The San Diego Foundation will celebrate its 25th anniversary over several months beginning with a gala commemorating the generation that helped to build San Diego into a modern city.

NBC News Anchor Tom Brokaw will be the special guest speaker at the Gala, set for Friday, June 23, 2000, at the Hilton La Jolla Torrey Pines. Brokaw's books, The Greatest Generation, and The Greatest Generation Speaks, tell the stories of Americans who grew up during the Depression and helped to win World War II on two fronts.

San Diego's largest public foundation is working in partnership with Sempra Energy on its anniversary celebration, which will last for eight months, from May through December 2000.

According to Bob Kelly, president and CEO of The San Diego Foundation, Brokaw has much to say to a San Diego audience. "In many ways, San Diego is a city built upon the WWII generation," said Kelly. "We transformed from a seaside village to a city through the course of the war, and it was that generation who moved to San Diego and went to work who established the great quality of life we enjoy today."

The San Diego Foundation's founders hail from Brokaw's "greatest generation". The Foundation was born into that great tradition of philanthropy.

Brokaw's highly acclaimed books are milestones in a distinguished journalistic career.

Beginning his career in Omaha and Atlanta before joining NBC News in 1966, Brokaw was the White House correspondent for NBC News during Watergate, and from 1976 to 1981 he anchored the Today show. He has been the sole anchor and managing editor of NBC Nightly News since 1983 and has won every major award in broadcast journalism, including two DuPonts, a Peabody Award, and several Emmys.

In 1984 Brokaw went to France to make a documentary marking the 40th anniversary of D-day.

Although he was thoroughly briefed on the historical background of the invasion, he was totally unprepared for how it would affect him emotionally. Flooded with childhood memories of WW II, Brokaw began asking veterans at the ceremony to revisit their past and talk about what happened, triggering a chain reaction of war-torn confessions.

"I think this is the greatest generation any society ever produced," Brokaw said on the Today show following his coverage of the 50th anniversary of D-day.

After almost 15 years and hundreds of letters and interviews, Brokaw wrote The Greatest Generation, a representative cross-section of the stories he came across.

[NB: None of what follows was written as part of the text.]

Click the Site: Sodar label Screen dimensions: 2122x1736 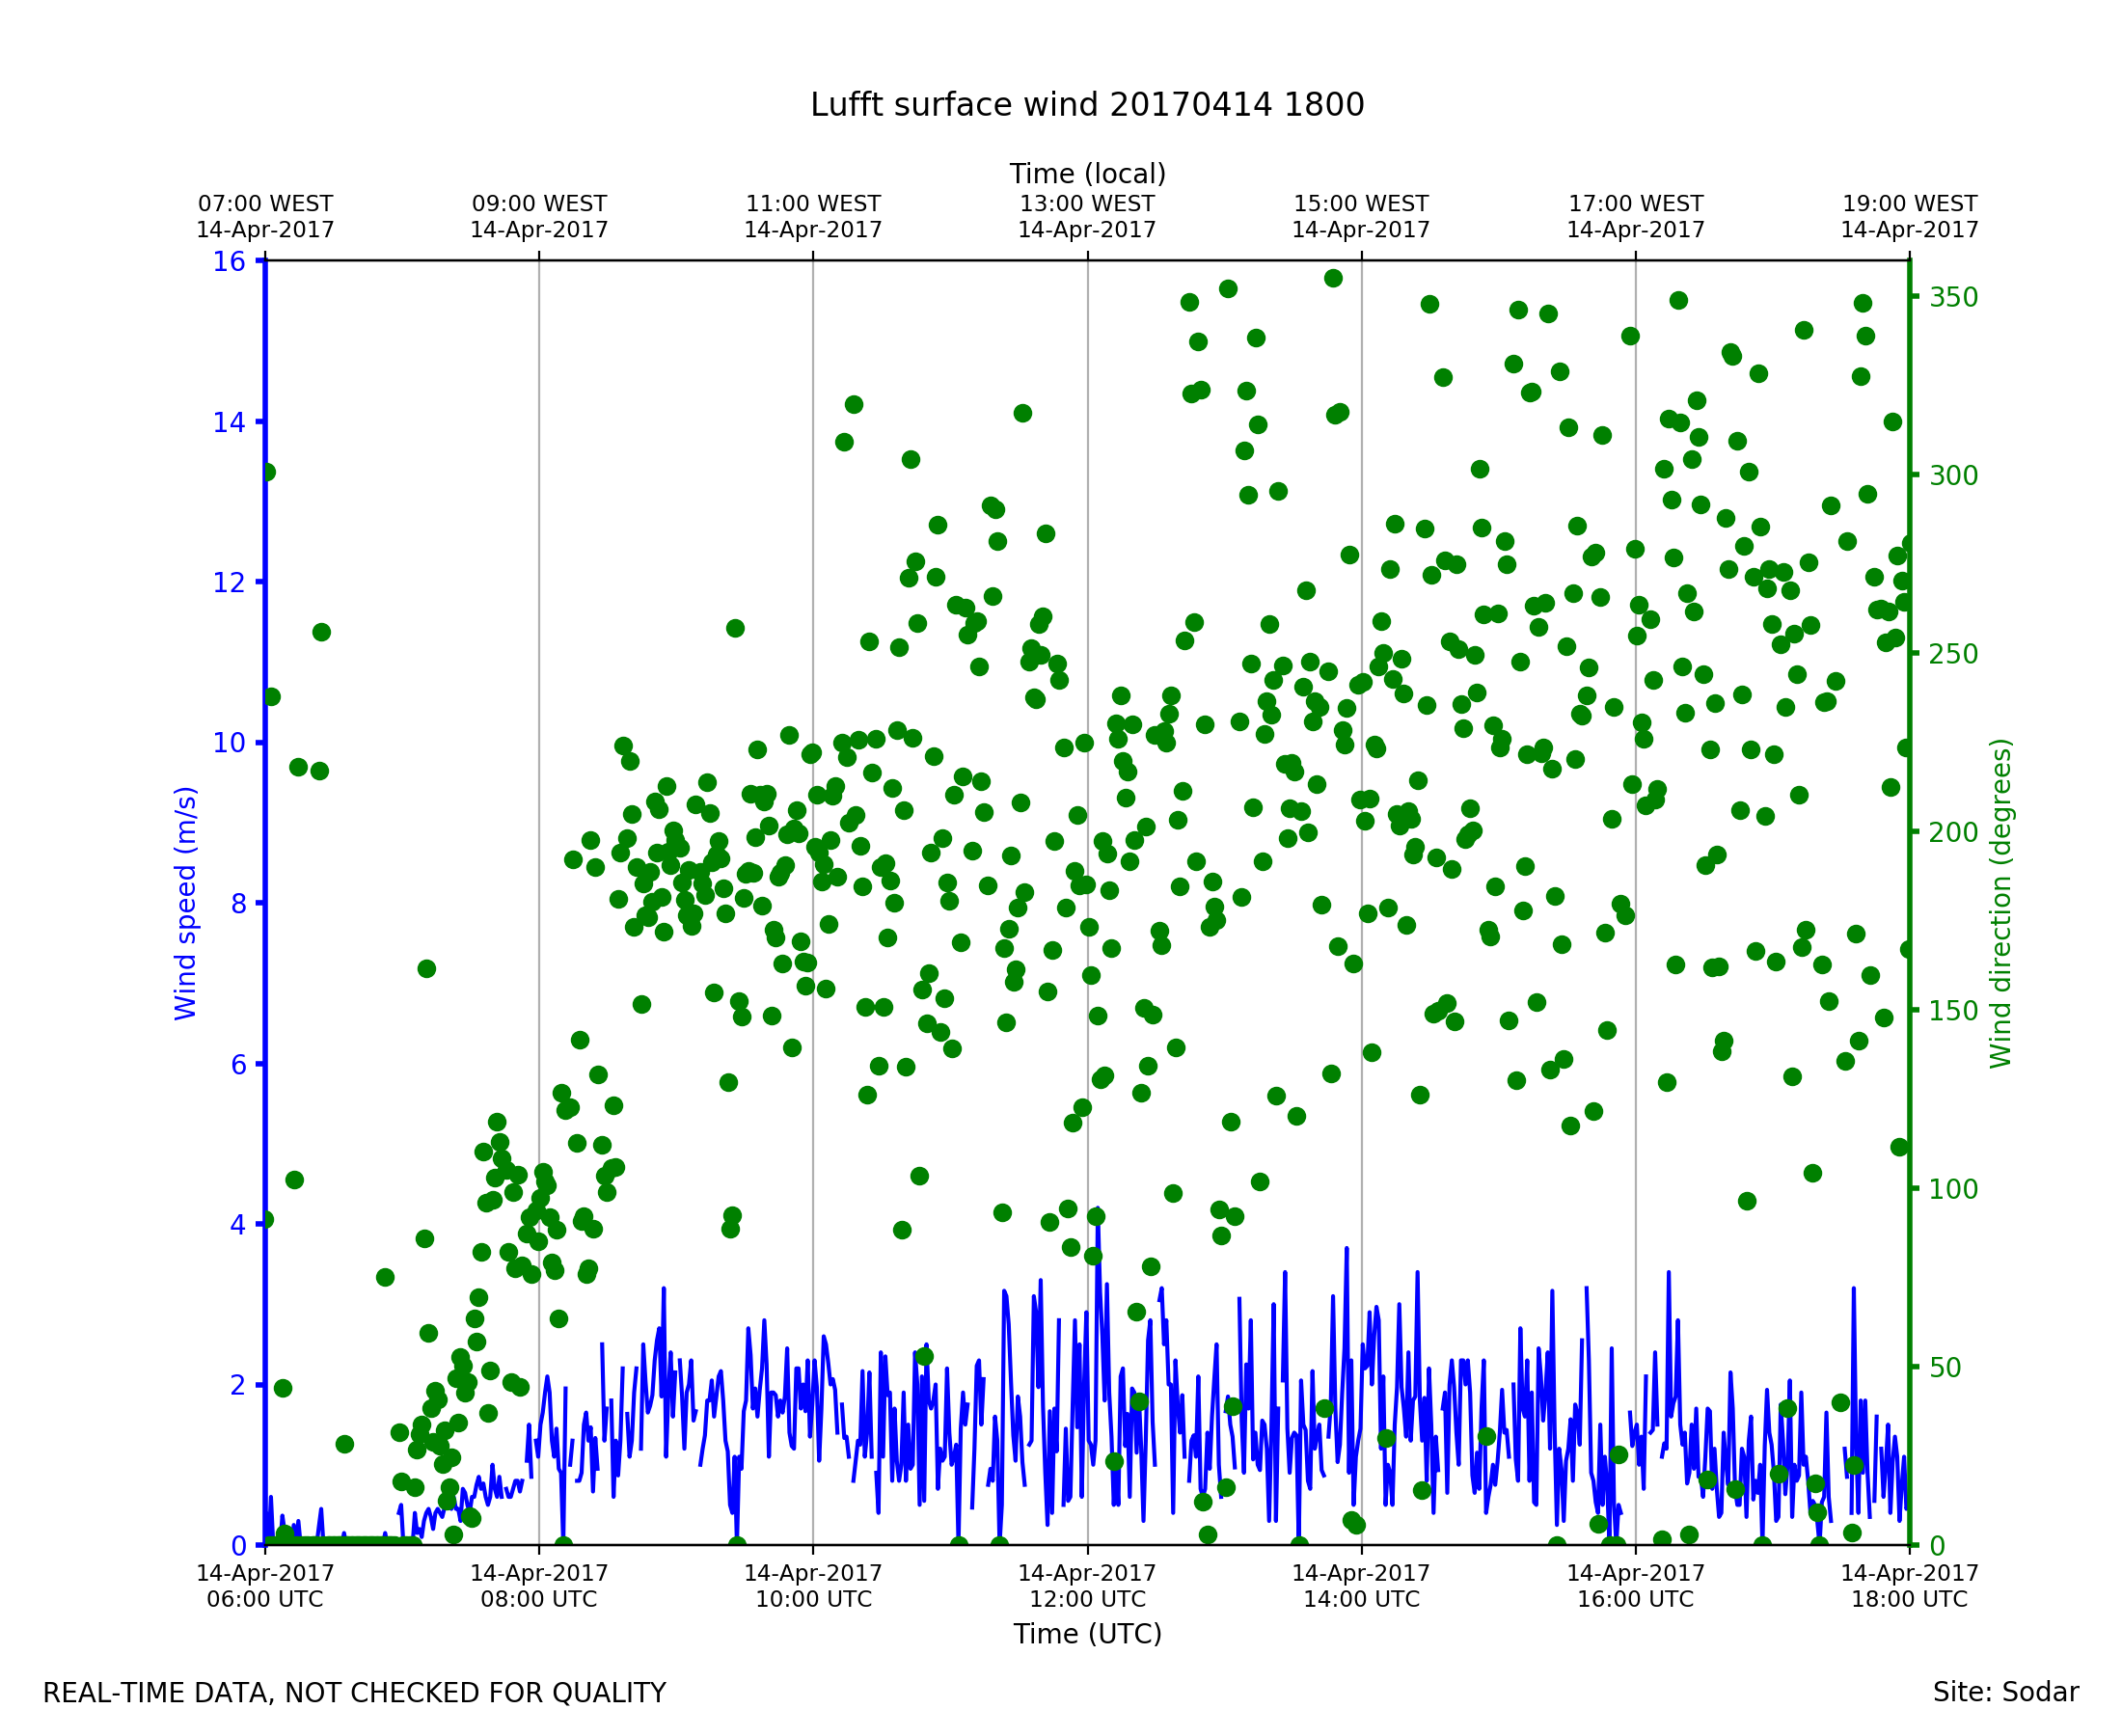[x=2005, y=1693]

This collection is more than a mere chronicle of a tumultuous time, it is history made personal by a cast of everyday people transformed by extraordinary circumstances: the first woman to break the homemaker role, minorities suffering countless indignities to boldly fight for their country, infantrymen who went on to become the most distinguished leaders in the world, small-town kids who became corporate magnates. From the reminiscences of George Bush and Julia Child to the astonishing heroism and moving love stories of everyday people, The Greatest Generation salutes those whose sacrifices changed the course of American history.

What makes this the greatest generation? Not many historians argue with Brokaw's perceptions. "This generation lived through great economic deprivations," said Brokaw. "Just when they began to have some hope, they were lifted up out of their small communities or off city streets, and sent thousands of miles across the Pacific, thousands of miles across the Atlantic, to fight wars in the most primitive conditions for years at a time."

"Then they came back, rebuilt their enemies, built this country into the most powerful industrial economy in the history of civilization, stared down communism, took advantage of the GI Bill, spread out across America and built communities and families and schools, and never whined, never whimpered, and never asked for attention."

After his book was published in 1998, Brokaw began receiving what soon became thousands of letters from members of the generation he celebrates, and from their families. It was a sampling of these responses that became his second book, The Greatest Generation Speaks in 1999.

Brokaw's speech is part of a program celebrating the founding of The San Diego Foundation in 1975. During its 25th anniversary celebration, The Foundation hopes to inspire new philanthropy throughout the San Diego region. The Foundation today maintains more than $300 million in assets, and distributes more than $30 million each year for charitable purposes. The San Diego Foundation, with offices in downtown San Diego and Rancho Santa Fe, manages more than 600 private funds.